Niedersachsen
Böser Wolf trifft tapfere Frau mit Hund: Alle drei überleben

Eine Frau führt ihren Hund in der Nähe von Soltau aus und trifft auf einen Wolf. Sie hat die Nerven, die minutenlange Begegnung zu filmen. Seitdem herrscht in den Medien Deutschlands Wolfsalarm.

Wolf trifft Mensch Groß machen, schreien, Hände klatschen (YouTube)

„Geh weg, hau ab“, sie schreit es immer wieder – anfangs nur laut, dann mit überschlagender Stimme. Der Hund bellt dazu. Der Wolf hingegen scheint eher verwirrt von dem Theater zu sein, das sich ihm zeigt. Mal nähert er sich neugierig, mal geht er auf Abstand. Nach gut zwei Minuten trollt er sich.

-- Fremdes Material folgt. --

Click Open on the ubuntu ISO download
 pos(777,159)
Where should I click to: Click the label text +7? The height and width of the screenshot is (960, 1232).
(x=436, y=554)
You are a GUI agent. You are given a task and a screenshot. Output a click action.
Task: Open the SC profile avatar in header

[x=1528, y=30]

Seitdem das Video im Netz und die Echtheit amtlich bestätigt ist, gehen im Netz und in den Medien die Wogen hoch. „Wolf geschützt, Mensch egal?“, fragt das Bauernportal „Agrar heute“. Die Morgenpost leitet ihren Bericht mit den Worten „Erschreckendes Video“ ein. Der Berliner Kurier spricht „Lebensgefahr“ und „dramatischen Szenen“. Netzautoren aus der Region Soltau erzählen, dass Jogger ihre Strecken in die Stadt verlegt hätten.

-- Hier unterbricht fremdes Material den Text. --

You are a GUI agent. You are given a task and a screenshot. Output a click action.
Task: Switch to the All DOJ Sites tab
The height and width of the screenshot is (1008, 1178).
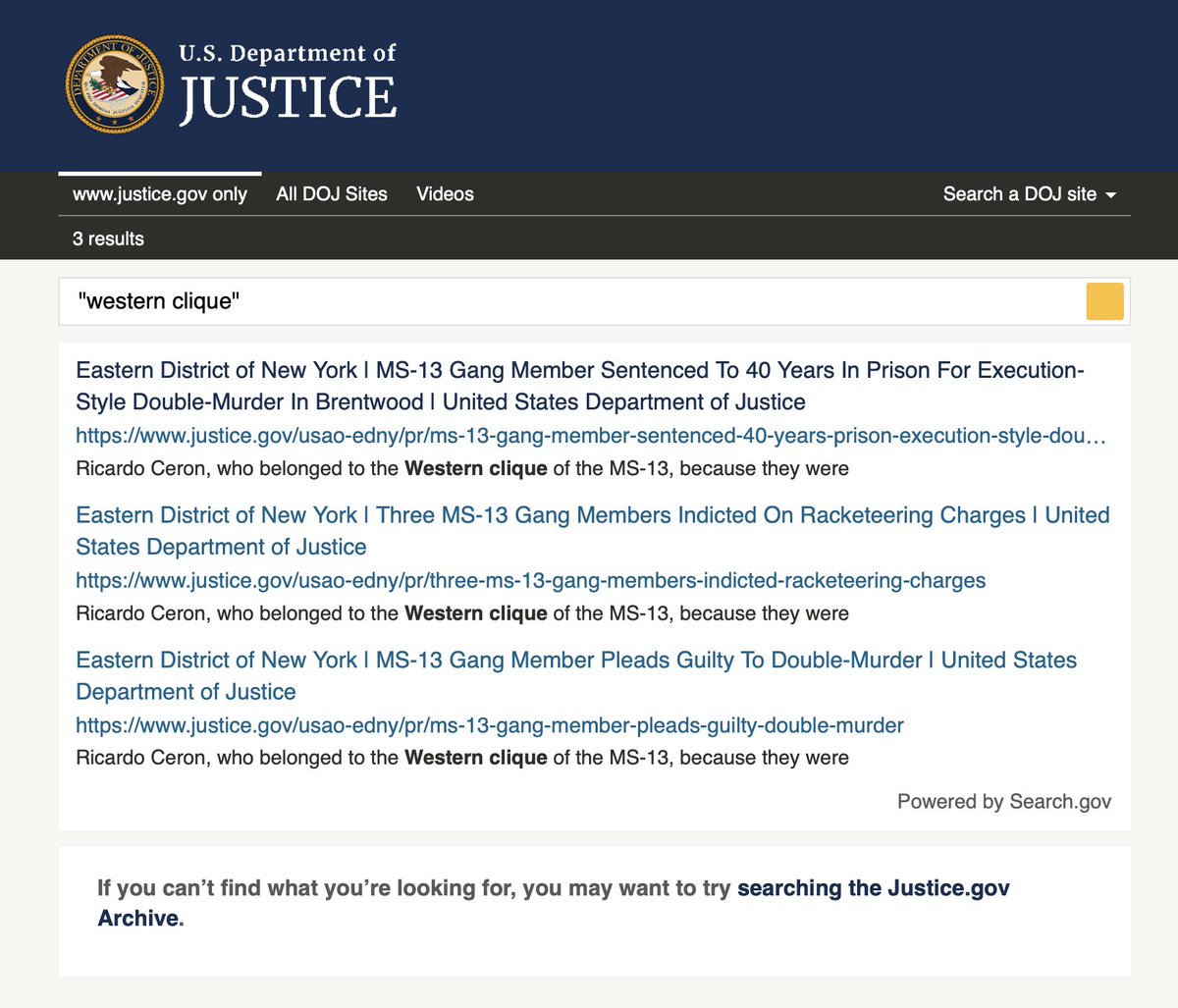pos(332,194)
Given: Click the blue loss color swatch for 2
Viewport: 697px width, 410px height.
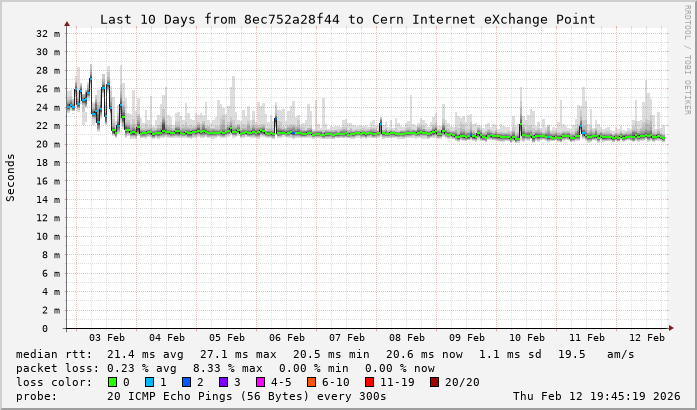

Nach Ansicht von Wolfsexperten handelte es sich um einen jungen Wolf. Dies erkläre auch die Neugier und die mangelnde Angst vor dem Kontakt mit dem Menschen. Wirkliche Gefahr habe zu keinem Moment geherrscht. Dennoch wollte Niedersachsens Umweltminister Olaf Lies (SPD) keine Entwarnung geben: „Das ist kein Kuscheltier.“

Jungwölfe ohne Scheu

Den Empfehlungen des Naturschutzbundes Nabu und des Bundesministeriums für Umwelt (BMU) zufolge hat sich die Hundehalterin bei Soltau richtig verhalten. „Wenn der Wolf sich nicht zurückzieht, sprechen Sie laut oder klatschen in die Hände“, heißt es auf der Homepage des BMU. In dem Ratgeber wird das mögliche Verhalten von Jungwölfen bei Begegnungen mit Mensch und Hund genau so beschrieben, wie es im Video zu sehen ist: Das Interesse des jungen, unerfahrenen Wolf an Mensch und Hund ist mal größer, mal kleiner als seine Angst.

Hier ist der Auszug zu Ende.